(Records for locating described items)
##############################

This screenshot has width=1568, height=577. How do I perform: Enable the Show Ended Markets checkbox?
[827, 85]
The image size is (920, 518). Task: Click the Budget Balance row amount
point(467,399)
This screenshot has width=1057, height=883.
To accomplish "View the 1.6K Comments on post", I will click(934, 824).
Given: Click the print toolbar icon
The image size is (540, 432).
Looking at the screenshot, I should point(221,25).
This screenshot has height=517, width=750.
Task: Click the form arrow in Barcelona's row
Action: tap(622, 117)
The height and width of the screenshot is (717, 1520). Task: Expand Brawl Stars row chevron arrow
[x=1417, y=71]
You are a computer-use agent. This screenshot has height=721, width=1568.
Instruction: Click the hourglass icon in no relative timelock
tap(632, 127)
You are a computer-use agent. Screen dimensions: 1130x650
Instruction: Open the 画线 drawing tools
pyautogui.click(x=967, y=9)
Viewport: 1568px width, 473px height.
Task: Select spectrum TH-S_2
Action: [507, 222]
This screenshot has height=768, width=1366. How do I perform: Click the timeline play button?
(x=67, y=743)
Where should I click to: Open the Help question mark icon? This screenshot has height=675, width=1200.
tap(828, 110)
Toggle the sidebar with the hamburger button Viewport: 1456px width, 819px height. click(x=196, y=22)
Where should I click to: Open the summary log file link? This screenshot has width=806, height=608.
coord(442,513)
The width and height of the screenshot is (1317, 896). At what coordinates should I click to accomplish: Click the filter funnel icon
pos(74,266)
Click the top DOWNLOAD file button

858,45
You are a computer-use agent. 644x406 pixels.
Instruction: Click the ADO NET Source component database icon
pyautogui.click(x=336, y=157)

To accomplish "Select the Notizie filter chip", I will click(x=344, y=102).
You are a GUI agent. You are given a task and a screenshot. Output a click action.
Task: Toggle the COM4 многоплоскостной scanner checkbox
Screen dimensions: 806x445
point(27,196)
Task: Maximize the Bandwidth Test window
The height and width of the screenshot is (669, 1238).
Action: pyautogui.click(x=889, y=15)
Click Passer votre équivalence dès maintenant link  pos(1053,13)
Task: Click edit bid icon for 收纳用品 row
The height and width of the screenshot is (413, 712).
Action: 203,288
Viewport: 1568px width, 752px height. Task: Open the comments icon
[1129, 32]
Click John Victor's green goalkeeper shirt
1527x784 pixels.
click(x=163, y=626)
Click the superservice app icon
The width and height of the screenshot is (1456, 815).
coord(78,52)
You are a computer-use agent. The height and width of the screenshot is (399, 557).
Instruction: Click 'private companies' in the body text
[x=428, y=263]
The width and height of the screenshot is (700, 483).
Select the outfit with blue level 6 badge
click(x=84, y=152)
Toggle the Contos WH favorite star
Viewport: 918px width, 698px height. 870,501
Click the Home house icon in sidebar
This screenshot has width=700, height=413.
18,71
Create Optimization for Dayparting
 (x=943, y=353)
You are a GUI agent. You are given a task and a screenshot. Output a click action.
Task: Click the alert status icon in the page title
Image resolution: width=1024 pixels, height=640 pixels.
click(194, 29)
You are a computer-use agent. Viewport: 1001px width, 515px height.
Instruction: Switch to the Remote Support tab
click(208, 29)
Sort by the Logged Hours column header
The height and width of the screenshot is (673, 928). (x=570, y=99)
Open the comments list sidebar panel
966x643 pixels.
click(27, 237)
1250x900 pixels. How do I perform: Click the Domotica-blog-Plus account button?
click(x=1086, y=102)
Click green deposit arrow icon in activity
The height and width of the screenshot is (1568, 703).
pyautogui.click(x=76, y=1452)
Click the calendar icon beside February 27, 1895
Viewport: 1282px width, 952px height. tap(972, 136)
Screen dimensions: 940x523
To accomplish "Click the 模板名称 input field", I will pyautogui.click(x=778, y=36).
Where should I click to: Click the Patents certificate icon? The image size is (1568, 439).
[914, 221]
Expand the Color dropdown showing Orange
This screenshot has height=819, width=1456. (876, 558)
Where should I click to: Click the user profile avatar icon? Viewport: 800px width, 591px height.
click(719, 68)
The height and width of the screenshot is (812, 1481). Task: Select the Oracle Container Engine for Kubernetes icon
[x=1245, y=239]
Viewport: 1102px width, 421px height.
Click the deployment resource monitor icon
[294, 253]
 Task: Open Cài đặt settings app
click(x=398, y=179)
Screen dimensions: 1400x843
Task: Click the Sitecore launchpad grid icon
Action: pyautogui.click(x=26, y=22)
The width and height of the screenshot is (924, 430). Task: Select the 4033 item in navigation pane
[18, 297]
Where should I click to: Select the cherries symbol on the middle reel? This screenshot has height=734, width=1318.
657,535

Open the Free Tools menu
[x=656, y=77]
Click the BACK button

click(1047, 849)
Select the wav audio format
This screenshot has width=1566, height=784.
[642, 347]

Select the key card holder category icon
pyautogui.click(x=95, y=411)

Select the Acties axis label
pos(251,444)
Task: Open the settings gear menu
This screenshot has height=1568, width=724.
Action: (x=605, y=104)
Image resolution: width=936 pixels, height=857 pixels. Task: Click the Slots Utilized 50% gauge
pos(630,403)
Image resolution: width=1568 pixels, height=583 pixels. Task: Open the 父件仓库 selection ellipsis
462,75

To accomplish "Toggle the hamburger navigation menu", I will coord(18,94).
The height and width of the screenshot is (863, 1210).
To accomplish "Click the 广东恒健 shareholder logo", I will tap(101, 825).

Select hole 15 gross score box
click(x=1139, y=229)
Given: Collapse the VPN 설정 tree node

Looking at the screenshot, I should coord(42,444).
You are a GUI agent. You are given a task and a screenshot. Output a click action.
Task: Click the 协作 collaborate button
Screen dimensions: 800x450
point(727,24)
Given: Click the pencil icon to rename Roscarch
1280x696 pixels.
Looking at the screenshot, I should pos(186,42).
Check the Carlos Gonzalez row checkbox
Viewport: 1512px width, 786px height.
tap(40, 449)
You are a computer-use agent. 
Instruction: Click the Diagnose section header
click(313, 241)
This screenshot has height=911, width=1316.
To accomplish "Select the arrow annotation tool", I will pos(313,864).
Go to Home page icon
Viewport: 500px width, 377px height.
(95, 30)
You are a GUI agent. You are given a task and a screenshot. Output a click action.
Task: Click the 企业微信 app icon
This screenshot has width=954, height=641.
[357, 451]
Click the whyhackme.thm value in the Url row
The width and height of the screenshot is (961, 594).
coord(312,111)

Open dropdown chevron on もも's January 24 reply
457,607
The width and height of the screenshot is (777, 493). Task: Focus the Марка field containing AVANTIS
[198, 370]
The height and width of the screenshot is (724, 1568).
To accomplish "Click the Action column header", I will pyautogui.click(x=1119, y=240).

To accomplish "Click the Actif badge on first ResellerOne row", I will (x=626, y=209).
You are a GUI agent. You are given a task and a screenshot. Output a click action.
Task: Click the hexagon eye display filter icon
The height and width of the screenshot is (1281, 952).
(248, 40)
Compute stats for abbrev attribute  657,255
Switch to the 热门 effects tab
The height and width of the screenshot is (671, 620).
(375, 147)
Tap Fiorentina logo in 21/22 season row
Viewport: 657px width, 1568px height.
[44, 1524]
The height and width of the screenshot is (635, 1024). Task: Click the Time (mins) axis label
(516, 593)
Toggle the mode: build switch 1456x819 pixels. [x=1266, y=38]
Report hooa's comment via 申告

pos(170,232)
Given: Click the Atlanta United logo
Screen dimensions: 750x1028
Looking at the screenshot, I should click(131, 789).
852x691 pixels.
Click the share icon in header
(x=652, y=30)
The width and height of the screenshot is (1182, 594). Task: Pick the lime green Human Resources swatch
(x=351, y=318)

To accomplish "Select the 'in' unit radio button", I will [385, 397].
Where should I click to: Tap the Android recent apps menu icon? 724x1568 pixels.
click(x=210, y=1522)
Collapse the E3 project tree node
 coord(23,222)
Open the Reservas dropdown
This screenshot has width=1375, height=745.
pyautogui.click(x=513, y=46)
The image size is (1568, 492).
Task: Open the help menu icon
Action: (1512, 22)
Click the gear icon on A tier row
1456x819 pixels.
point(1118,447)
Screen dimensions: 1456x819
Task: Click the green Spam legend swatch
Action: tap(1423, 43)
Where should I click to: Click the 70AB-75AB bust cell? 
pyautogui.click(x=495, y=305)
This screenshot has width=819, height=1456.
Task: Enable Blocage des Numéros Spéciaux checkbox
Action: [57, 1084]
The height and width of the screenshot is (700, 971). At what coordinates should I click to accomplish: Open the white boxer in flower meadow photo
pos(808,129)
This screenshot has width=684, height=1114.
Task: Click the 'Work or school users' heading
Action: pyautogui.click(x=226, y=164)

##############################

• [WHAT THIS TASK INVOLVES]:
Repeat word for word everything in the entries above from the line containing "Task: Open Cài đặt settings app" down to the line containing "Action: (x=605, y=104)", including both of those lines.

• [TASK SOLUTION]:
 Task: Open Cài đặt settings app
click(x=398, y=179)
Screen dimensions: 1400x843
Task: Click the Sitecore launchpad grid icon
Action: pyautogui.click(x=26, y=22)
The width and height of the screenshot is (924, 430). Task: Select the 4033 item in navigation pane
[18, 297]
Where should I click to: Select the cherries symbol on the middle reel? This screenshot has height=734, width=1318.
657,535

Open the Free Tools menu
[x=656, y=77]
Click the BACK button

click(1047, 849)
Select the wav audio format
This screenshot has width=1566, height=784.
[642, 347]

Select the key card holder category icon
pyautogui.click(x=95, y=411)

Select the Acties axis label
pos(251,444)
Task: Open the settings gear menu
This screenshot has height=1568, width=724.
Action: (x=605, y=104)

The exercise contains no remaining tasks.